(EXERCISE DESCRIPTION):
Copy out the data below word for word, keeping every line and its spacing unchanged.

(SUPPLIED DATA):
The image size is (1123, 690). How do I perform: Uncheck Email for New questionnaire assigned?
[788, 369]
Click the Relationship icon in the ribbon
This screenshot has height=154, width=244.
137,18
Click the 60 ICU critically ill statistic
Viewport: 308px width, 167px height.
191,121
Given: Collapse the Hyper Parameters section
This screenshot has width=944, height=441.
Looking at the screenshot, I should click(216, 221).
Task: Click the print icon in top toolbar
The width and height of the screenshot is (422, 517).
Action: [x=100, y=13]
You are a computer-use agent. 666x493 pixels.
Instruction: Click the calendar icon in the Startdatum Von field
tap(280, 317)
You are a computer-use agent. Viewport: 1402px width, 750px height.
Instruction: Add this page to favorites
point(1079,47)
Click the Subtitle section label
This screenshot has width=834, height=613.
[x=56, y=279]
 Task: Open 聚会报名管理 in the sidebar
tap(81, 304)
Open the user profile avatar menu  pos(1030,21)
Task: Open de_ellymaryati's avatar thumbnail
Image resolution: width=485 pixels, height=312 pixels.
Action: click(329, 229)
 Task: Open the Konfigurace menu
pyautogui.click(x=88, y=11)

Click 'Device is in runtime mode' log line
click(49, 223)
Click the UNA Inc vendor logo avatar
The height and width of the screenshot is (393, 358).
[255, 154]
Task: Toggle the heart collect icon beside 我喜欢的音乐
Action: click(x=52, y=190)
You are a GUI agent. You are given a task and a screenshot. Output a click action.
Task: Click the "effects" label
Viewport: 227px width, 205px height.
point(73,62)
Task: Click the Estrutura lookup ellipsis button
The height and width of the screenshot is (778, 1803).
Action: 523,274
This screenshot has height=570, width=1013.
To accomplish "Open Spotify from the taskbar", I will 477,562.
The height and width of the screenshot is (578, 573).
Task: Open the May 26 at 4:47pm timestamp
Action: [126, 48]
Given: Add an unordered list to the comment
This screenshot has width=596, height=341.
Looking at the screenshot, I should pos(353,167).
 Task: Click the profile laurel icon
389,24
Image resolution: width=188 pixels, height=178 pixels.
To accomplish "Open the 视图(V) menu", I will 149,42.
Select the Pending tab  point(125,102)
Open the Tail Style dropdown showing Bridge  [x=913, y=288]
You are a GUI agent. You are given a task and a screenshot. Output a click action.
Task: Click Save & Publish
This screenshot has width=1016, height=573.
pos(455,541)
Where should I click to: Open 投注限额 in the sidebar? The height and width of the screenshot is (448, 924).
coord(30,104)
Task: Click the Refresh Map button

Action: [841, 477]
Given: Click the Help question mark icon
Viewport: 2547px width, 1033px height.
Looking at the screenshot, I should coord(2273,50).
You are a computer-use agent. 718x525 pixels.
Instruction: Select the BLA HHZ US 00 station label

(EXERCISE SOLUTION):
The image size is (1123, 690). How do I perform: Uncheck Email for New questionnaire assigned?
[788, 369]
Click the Relationship icon in the ribbon
This screenshot has height=154, width=244.
137,18
Click the 60 ICU critically ill statistic
Viewport: 308px width, 167px height.
191,121
Given: Collapse the Hyper Parameters section
This screenshot has width=944, height=441.
Looking at the screenshot, I should click(216, 221).
Task: Click the print icon in top toolbar
The width and height of the screenshot is (422, 517).
Action: [x=100, y=13]
You are a computer-use agent. 666x493 pixels.
Instruction: Click the calendar icon in the Startdatum Von field
tap(280, 317)
You are a computer-use agent. Viewport: 1402px width, 750px height.
Instruction: Add this page to favorites
point(1079,47)
Click the Subtitle section label
This screenshot has width=834, height=613.
[x=56, y=279]
 Task: Open 聚会报名管理 in the sidebar
tap(81, 304)
Open the user profile avatar menu  pos(1030,21)
Task: Open de_ellymaryati's avatar thumbnail
Image resolution: width=485 pixels, height=312 pixels.
Action: click(329, 229)
 Task: Open the Konfigurace menu
pyautogui.click(x=88, y=11)

Click 'Device is in runtime mode' log line
click(49, 223)
Click the UNA Inc vendor logo avatar
The height and width of the screenshot is (393, 358).
[255, 154]
Task: Toggle the heart collect icon beside 我喜欢的音乐
Action: click(x=52, y=190)
You are a GUI agent. You are given a task and a screenshot. Output a click action.
Task: Click the "effects" label
Viewport: 227px width, 205px height.
point(73,62)
Task: Click the Estrutura lookup ellipsis button
The height and width of the screenshot is (778, 1803).
Action: 523,274
This screenshot has height=570, width=1013.
To accomplish "Open Spotify from the taskbar", I will 477,562.
The height and width of the screenshot is (578, 573).
Task: Open the May 26 at 4:47pm timestamp
Action: [126, 48]
Given: Add an unordered list to the comment
This screenshot has width=596, height=341.
Looking at the screenshot, I should pos(353,167).
 Task: Click the profile laurel icon
389,24
Image resolution: width=188 pixels, height=178 pixels.
To accomplish "Open the 视图(V) menu", I will 149,42.
Select the Pending tab  point(125,102)
Open the Tail Style dropdown showing Bridge  [x=913, y=288]
You are a GUI agent. You are given a task and a screenshot. Output a click action.
Task: Click Save & Publish
This screenshot has width=1016, height=573.
pos(455,541)
Where should I click to: Open 投注限额 in the sidebar? The height and width of the screenshot is (448, 924).
coord(30,104)
Task: Click the Refresh Map button

Action: [841, 477]
Given: Click the Help question mark icon
Viewport: 2547px width, 1033px height.
Looking at the screenshot, I should coord(2273,50).
You are a computer-use agent. 718x525 pixels.
Instruction: Select the BLA HHZ US 00 station label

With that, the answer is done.